J'y étais en reportage. C'était le début de la deuxième intifada. La pire flambée de violence depuis la signature des accords d'Oslo, en 1993. Bien sûr, depuis, le pire a eu le temps de se surpasser quelques fois.

Il pleuvait à boire debout ce jour-là. De Jérusalem, j'ai pris un taxi israélien qui m'a déposée à 200 mètres du check point, à l'entrée de Bethléem.

Jérusalem-Bethléem, c'est moins loin que Montréal-Longueuil. Moins de 10 kilomètres. Mais le voyage semble beaucoup plus long. Dans la région, la distance a peu à voir avec la géographie. C'est une distance politique et militaire qu'aucun Google Map ne peut calculer.

Un camion blindé et des militaires, mitraillettes en bandoulière, bloquaient le chemin. J'ai franchi à pied le check point, après qu'un soldat eut examiné ma carte de presse d'un oeil indifférent. De l'autre côté, des taxis palestiniens attendaient des visiteurs qui ne venaient pas.

Le ciel de Bethléem était gris. Les rues étaient désertes. Les portes closes. Çà et là, des bâtiments éventrés. La basilique de la Nativité et la place de la Mangeoire, d'ordinaire très fréquentées par des pèlerins chrétiens du monde entier durant les Fêtes, avaient un air moribond.

Devant la basilique de la Nativité, le gardien, mains dans les poches et sourcils froncés, avait une mine d'enterrement.

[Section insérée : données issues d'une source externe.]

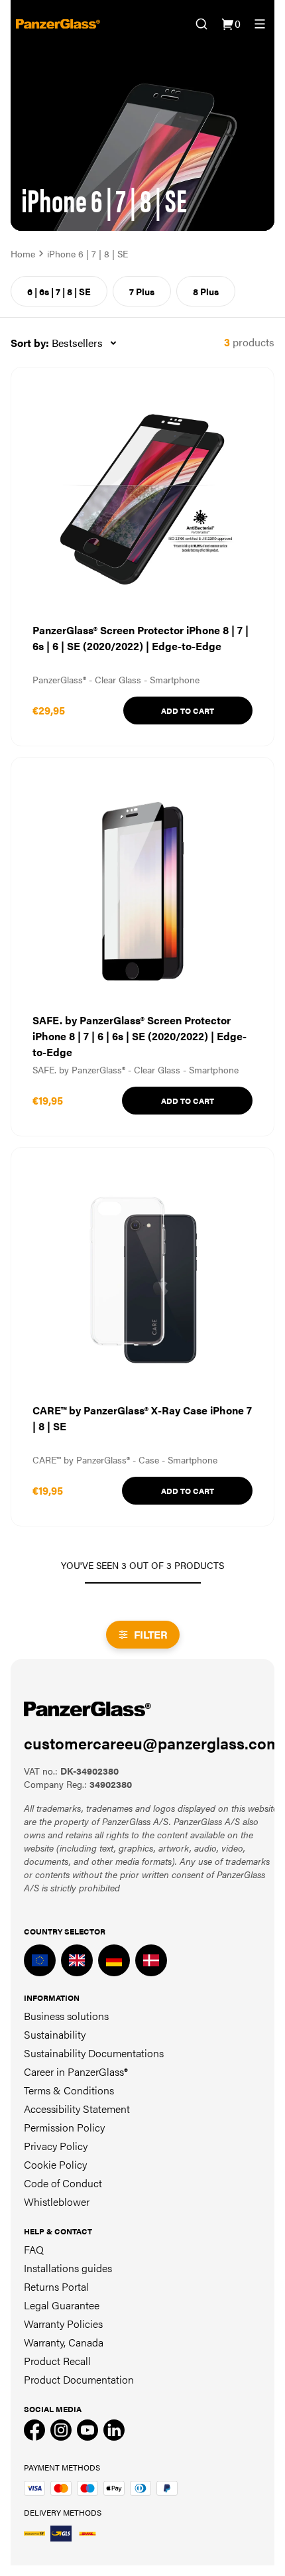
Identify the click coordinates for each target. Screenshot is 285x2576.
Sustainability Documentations (94, 2053)
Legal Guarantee (61, 2305)
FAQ (34, 2249)
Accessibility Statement (77, 2108)
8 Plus (206, 291)
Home (23, 253)
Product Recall (57, 2360)
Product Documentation (79, 2379)
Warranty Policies (63, 2323)
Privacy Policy (55, 2145)
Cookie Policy (55, 2164)
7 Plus (141, 291)
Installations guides (68, 2267)
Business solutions (66, 2015)
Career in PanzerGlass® (76, 2071)
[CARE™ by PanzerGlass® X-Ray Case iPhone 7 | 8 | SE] (142, 1337)
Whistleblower (56, 2201)
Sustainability (55, 2034)
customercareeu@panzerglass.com (152, 1742)
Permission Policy (64, 2127)
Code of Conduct (63, 2183)
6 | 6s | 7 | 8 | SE (59, 291)
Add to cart (187, 710)
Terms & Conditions (69, 2090)
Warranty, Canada (63, 2342)
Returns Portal (56, 2286)
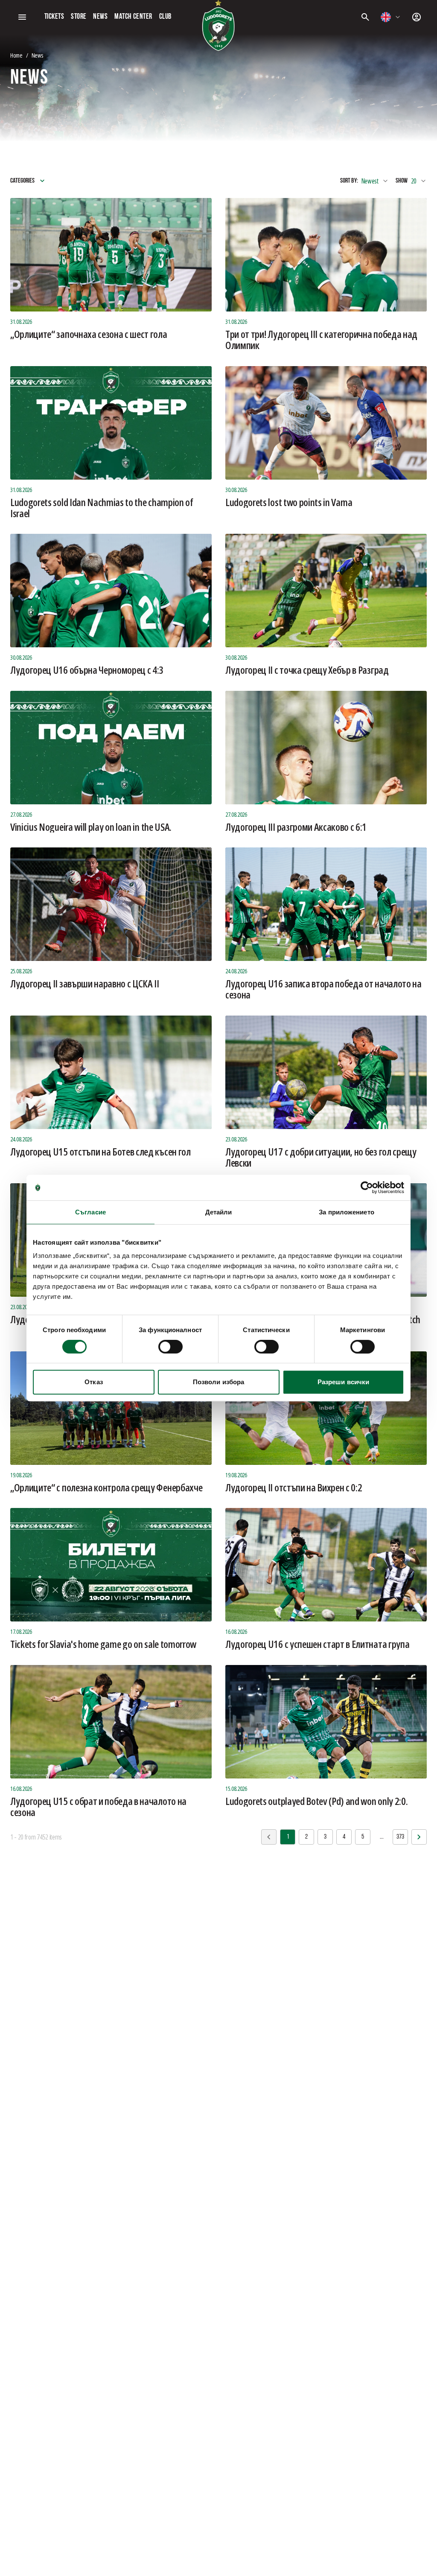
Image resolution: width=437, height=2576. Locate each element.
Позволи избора (218, 1382)
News (100, 17)
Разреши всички (343, 1382)
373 (400, 1837)
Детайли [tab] (218, 1212)
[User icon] (416, 17)
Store (78, 17)
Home (16, 55)
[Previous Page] (419, 1837)
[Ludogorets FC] (218, 25)
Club (165, 17)
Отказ (93, 1382)
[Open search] (365, 17)
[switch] (170, 1346)
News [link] (37, 55)
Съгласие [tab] (90, 1212)
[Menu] (22, 17)
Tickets (54, 17)
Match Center (133, 17)
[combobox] (391, 17)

«Noël? On garde ça pour l'année prochaine», m'a dit un commerçant moustachu, seul devant son étal de figurines de Jésus en bois d'olivier.

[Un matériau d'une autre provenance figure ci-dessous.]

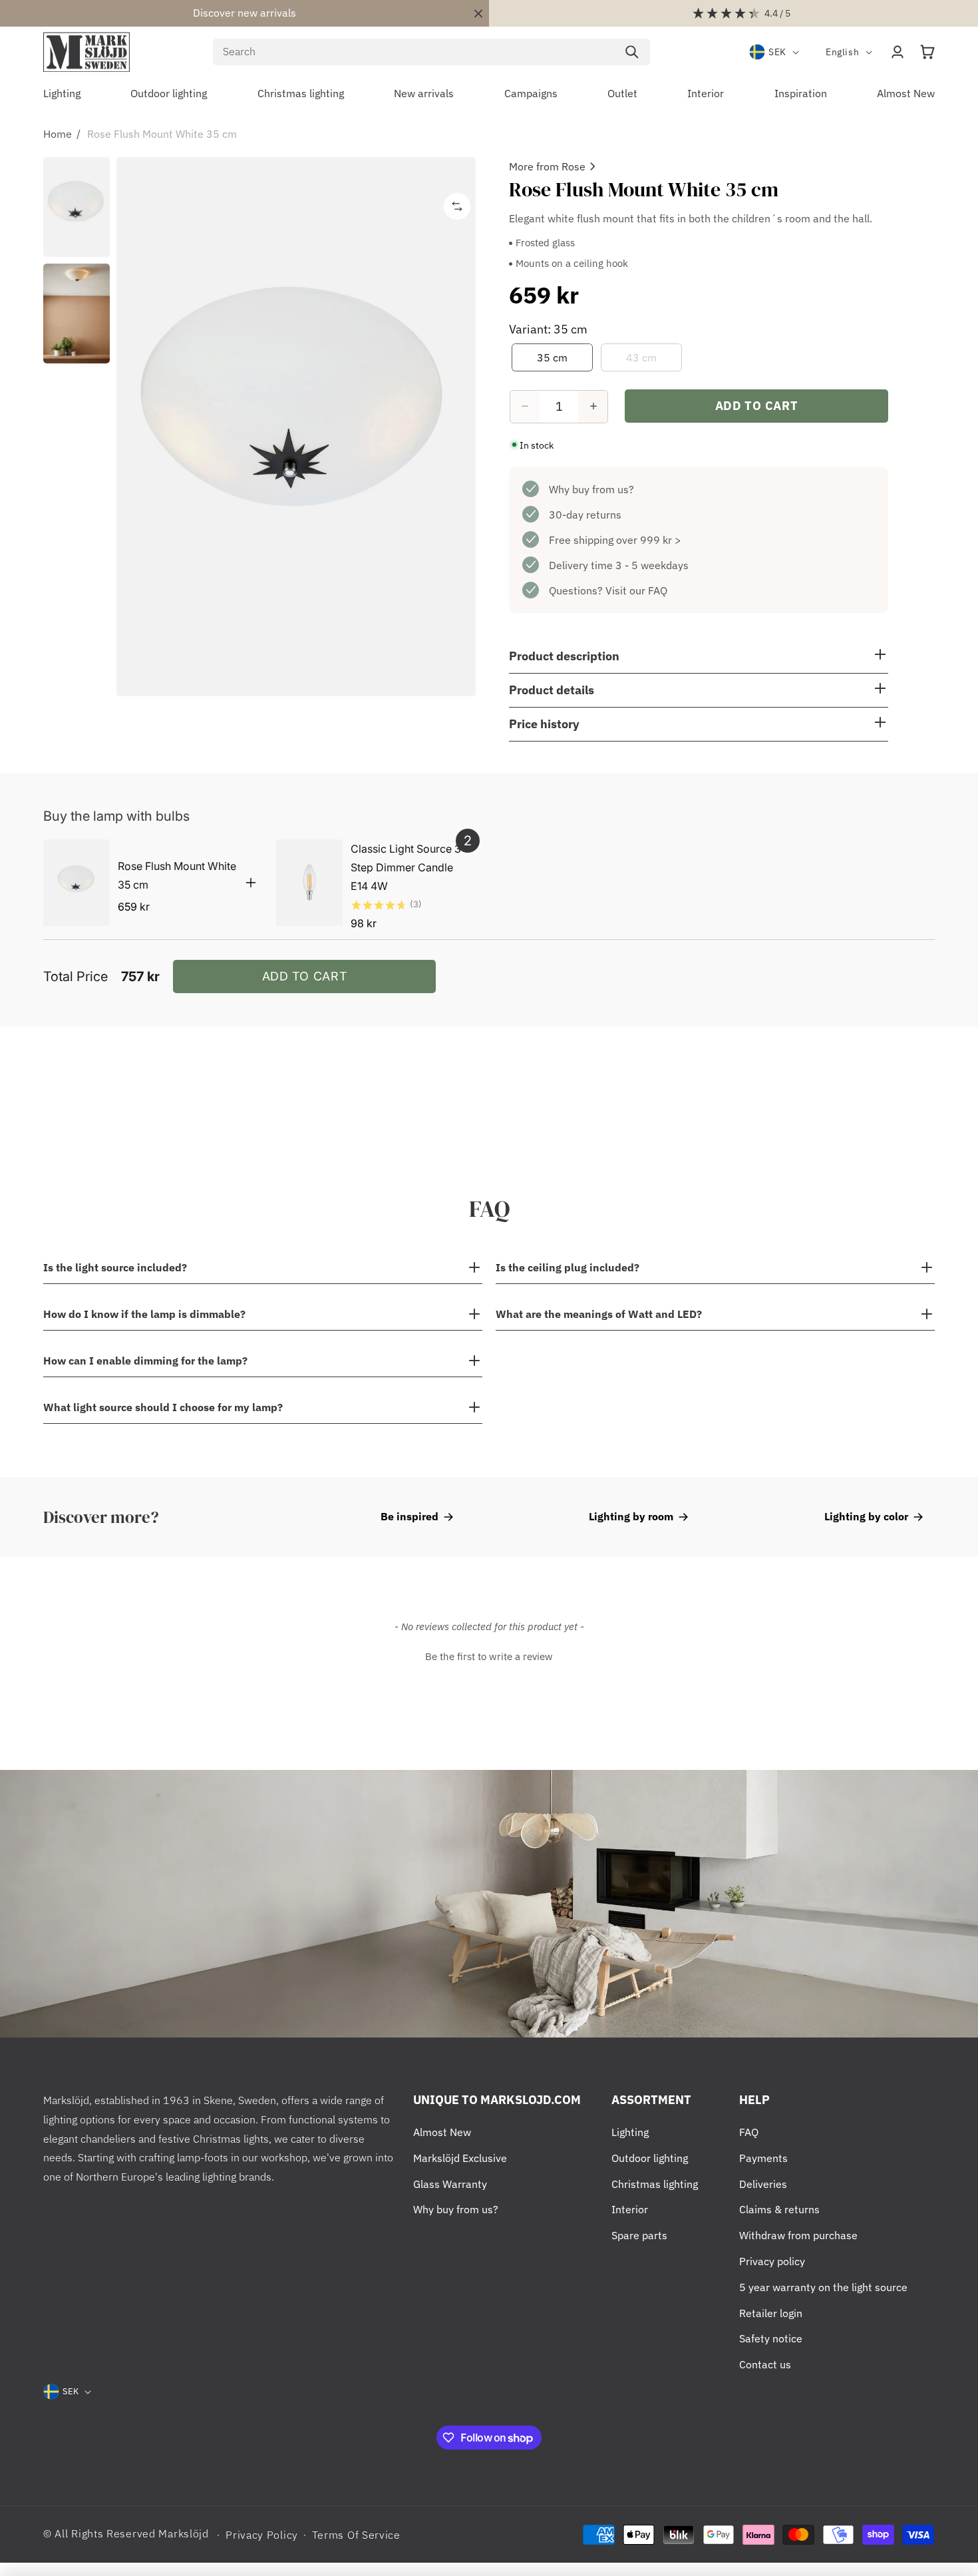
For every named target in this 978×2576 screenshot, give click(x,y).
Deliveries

À l'entrée de la ville, la grande affiche clamant «Noël 2000. Bienvenue» semblait ridicule dans les circonstances. Bienvenue à qui? Cela faisait trois mois que les coups de feu et les bombardements semaient la mort. La ville était meurtrie. Les grandes festivités prévues pour l'an 2000 tombaient à l'eau. Les traits tirés, l'organisateur disait qu'il ne pouvait pas blâmer les touristes. «Un visiteur qui se rend quelque part s'attend à avoir du plaisir, pas à être frappé par une balle.»

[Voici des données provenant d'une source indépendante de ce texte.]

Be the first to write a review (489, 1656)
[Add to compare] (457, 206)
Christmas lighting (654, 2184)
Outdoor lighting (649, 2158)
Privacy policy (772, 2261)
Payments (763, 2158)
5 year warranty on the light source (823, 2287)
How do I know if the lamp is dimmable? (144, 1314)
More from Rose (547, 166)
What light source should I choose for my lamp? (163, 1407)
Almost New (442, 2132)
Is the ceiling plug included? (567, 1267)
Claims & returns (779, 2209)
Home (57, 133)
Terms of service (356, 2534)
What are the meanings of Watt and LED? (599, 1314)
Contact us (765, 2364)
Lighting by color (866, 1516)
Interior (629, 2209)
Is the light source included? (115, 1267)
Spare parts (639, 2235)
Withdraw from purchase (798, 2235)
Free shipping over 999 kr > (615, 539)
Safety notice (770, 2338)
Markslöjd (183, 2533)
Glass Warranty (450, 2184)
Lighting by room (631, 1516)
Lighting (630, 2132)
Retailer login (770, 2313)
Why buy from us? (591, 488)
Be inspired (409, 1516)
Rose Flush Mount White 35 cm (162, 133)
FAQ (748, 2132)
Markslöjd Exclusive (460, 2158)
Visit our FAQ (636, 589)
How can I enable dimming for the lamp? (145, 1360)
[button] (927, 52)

La région de Bethléem, où vivait (et survit encore) la plus grande communauté chrétienne de Cisjordanie, venait de passer une autre nuit blanche, ponctuée de bombardements. Toute la journée, des Palestiniens m'ont raconté leur temps des «Fêtes». J'ai rencontré une femme enceinte au regard inquiet, un enfant insomniaque qui avait vu ce qu'aucun enfant ne devrait voir, des travailleuses sociales déprimées, un psychologue excédé, un mécanicien qui se demandait à quoi bon réparer des voitures si on ne pouvait aller nulle part. Il y avait aussi ce grand-père qui n'arrêtait pas de dire «inch Allah, inch Allah», cette grand-mère qui faisait jouer de la musique le plus fort possible pour ne pas entendre les coups de feu...

«Qu'est-ce que vous voulez qu'on fête?», m'avait-elle dit, le regard sombre, en levant les bras vers le ciel. «L'arbre de Noël, on n'y a même pas pensé cette année. Les cadeaux pour les enfants, non plus. On n'a plus un sou. C'est la guerre.»

Je la revois essayant de sourire pour ne pas pleurer. Sa maison de Beit Sahour - là où la tradition chrétienne situe l'apparition des anges aux bergers dans la nuit de Noël - avait été bombardée. Oubliez les anges et les beaux cantiques. Dans ce village, comme dans celui de Beit Jala, à proximité de la colonie juive de Gilo, des tirs se faisaient entendre toutes les nuits.

À la fin de la journée, j'étais trempée jusqu'aux os. Par la pluie froide, mais surtout par cette mer de tristesse qui avait englouti mon calepin.

J'ai quitté Bethléem le vague à l'âme, bien consciente de ma chance. Car moi, je n'étais que de passage. Je savais que la semaine suivante, j'allais retrouver mon petit bonheur tranquille, à Montréal. Eux, non. Ils devaient se battre au quotidien pour leur survie. Essayer de s'accrocher à l'espoir, envers et contre tous.

Chaque fois qu'on évoque Bethléem, les images de désolation de ce Noël noir me reviennent. Je repense à tous ces gens que j'ai croisés. À leur vie qui, malgré des moments d'accalmie et des sursauts d'espoir, est tout sauf paisible et ordinaire. Et je me demande combien de temps encore avant une vraie nuit de paix au Proche-Orient.